Molecular diagnostics is coming of age in parasitology and may help in diagnosing and managing disease. This includes determining which isolates of coccidia should be used in immunization with live vaccines. It may also be used to track the sources of outbreaks of blackhead and identify responsible vectors.
Polymerase Chain Reaction
This can be accomplished through the use of PCR, the acronym for Polymerase Chain Reaction, which has virtually become a household word as people watch TV crime programs. Most people don’t realize that this same tool is being applied to diagnose human diseases ranging from HIV to Salmonella to amebic dysentery.
The advantages of PCR diagnostics has not been lost on the poultry industry, with most viral diseases now being detected using the technology and tests for other pathogens under development. The success of PCR has created a revolution in diagnostics and research labs. PCR promises to play a special role in poultry parasitology.
PCR’s role in parasitology
How does PCR technology apply to coccidiosis and other parasitic diseases?
Some coccidia are easily recognized by examination of infected animals and microscopic examination of oocysts, the infective reproductive cells. This works well for species like Eimeria tenella (bloody cecal coccidiosis), E. acervulina (upper intestinal coccidiosis) or E. necatrix (bloody intestinal coccidiosis).
People often wonder why E. hagani, E. mitis, E. praecox or E. mivati are not often diagnosed and assume that they must be rare. The fact is, the only way to specifically identify these species is a long ordeal in the laboratory involving infection of live birds, measuring the time before shedding of oocysts in the droppings, measurement of hundreds of oocysts, looking at lesions, and conducting cross/immunization experiments. Usually, the information that would be obtained is no longer useful.
The problem is even worse with turkey coccidia, pheasants and other gamebirds, where so few studies have been done in recent years that most workers have little experience in diagnosing species. Regulatory authorities often opine that some of the species do not exist or cause disease, simply because no one has diagnosed them recently. The rapidity and reliability of the PCR test for these parasites will be welcomed in diagnostic labs.
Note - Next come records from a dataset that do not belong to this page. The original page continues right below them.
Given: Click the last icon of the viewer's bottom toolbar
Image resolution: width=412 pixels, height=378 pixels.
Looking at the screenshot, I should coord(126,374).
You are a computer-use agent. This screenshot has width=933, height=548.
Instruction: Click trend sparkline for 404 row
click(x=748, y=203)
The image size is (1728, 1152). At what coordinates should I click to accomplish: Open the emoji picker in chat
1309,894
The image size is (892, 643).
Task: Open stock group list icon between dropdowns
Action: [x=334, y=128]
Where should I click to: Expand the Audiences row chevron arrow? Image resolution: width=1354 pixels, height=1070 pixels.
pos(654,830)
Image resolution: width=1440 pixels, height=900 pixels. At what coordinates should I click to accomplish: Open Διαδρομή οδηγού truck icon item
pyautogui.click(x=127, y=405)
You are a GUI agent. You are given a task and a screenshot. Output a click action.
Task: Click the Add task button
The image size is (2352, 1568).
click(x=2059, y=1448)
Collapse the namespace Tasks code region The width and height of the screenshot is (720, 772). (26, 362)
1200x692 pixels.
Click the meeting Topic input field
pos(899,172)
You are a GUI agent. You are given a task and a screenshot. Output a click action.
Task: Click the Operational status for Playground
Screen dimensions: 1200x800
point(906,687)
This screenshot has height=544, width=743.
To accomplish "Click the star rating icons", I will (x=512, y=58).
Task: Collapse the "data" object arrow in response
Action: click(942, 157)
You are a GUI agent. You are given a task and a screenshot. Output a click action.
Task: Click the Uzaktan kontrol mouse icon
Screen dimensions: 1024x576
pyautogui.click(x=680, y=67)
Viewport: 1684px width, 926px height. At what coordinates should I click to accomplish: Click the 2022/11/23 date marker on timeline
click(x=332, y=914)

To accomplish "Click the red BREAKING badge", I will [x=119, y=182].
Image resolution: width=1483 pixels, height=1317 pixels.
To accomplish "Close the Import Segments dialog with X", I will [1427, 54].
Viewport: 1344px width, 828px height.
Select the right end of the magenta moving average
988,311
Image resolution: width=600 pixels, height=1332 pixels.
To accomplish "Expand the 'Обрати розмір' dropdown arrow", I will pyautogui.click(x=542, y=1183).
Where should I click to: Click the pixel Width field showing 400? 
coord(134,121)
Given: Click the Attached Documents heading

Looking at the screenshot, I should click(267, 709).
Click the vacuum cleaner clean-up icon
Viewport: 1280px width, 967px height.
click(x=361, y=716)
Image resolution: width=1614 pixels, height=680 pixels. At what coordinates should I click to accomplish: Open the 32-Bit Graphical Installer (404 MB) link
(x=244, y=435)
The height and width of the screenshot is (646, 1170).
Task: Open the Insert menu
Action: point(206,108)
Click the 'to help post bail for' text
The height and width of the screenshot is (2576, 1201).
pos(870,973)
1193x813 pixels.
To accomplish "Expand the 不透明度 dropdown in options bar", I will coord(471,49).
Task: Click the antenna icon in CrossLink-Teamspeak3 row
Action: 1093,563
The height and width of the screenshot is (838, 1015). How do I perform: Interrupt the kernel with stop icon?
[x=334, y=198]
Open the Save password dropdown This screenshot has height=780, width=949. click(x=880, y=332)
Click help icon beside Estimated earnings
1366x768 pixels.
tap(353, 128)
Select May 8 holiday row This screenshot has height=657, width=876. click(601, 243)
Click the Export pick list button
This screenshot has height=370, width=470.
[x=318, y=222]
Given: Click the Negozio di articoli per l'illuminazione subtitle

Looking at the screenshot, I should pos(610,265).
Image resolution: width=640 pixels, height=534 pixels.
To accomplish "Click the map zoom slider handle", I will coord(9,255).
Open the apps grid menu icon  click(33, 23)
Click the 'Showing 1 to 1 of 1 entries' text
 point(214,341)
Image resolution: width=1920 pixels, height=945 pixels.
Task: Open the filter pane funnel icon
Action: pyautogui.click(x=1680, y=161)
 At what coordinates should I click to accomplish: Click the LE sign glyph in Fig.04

Replacement for trained parasitologists?
The number of scientists and veterinarians working with coccidia has shrunk considerably in recent years. Without a pool of experienced workers to recognize the different species, there is no way to conduct meaningful research on these organisms and determine which of the species are responsible for serious outbreaks of disease. This also hinders how we determine which isolates of coccidia should be used in drug tests or immunization with live vaccines. Strains vary in virulence, immune types, and other characters. This is where PCR can fill the void.
Primers allow PCR identification
Because of sequence variation between each species of coccidia, primers can be designed that allow for PCR identification. For much of this work, the ITS1 (for internal transcribed spacer) and ITS2 region found between structural ribosomal RNAs (rRNA) are used (Figure 2A). This nonfunctional region in the genome has limited pressure to preserve its sequence integrity allowing changes to occur between closely related species and even strains within species.
Studies monitor field species
As seen in Figure 2B, the ITS1 regions for E. acervulina, E. maxima and E. tenella are somewhat variable. This type of divergence allows PCR primers to be constructed that are specific to each coccidia species.
Recently, PCR was applied to the question of speciation of turkey coccidia, with the result that all the known species were found. Similar studies have been used to monitor the progression of chicken coccidiosis in the field in the USA, Holland, India, Australia, China and other countries.
Bar code for detection of virulence in parasites?
Considerable variation is known between strains of parasites that are within the same species. Taking advantage of the widely variable ITS regions, multiple strains of E. maxima have been identified (Figure 2C). These strains differ in virulence and immunogenicity. In this manner, the ITS sequence acts as a bar code that can be scanned by PCR to type these organisms.
Another example is the study of blackhead organisms (Histomonas) for differences associated with virulence, host and source. Considerable difference in virulence is known, particularly in chickens.
Identifying and tracking blackhead
In a recent test, we found differences in the ITS1 and ITS2 sequences between isolates acquired from Georgia, North Carolina, Arkansas and California, and particularly between chickens and turkeys. Further studies are under way to correlate these differences with virulence and to use molecular techniques to identify the genes responsible for this trait.
There is considerable interest in ‘tracking’ the sources of outbreaks of blackhead and identification of responsible vectors. Of no small consequence, these studies also identified possible cases of misdiagnosis. Blackhead is sometimes confused with other protozoal or bacterial infections because of similarity in gross lesions. PCR is valuable in all of these applications.
More applications for the future?
These are but a few examples of how PCR can be applied in study of coccidiosis and blackhead in diagnostic and research labs. As in many other fields, determined investigators are at work in laboratories seeking new facets of this latest tool in the fight against disease.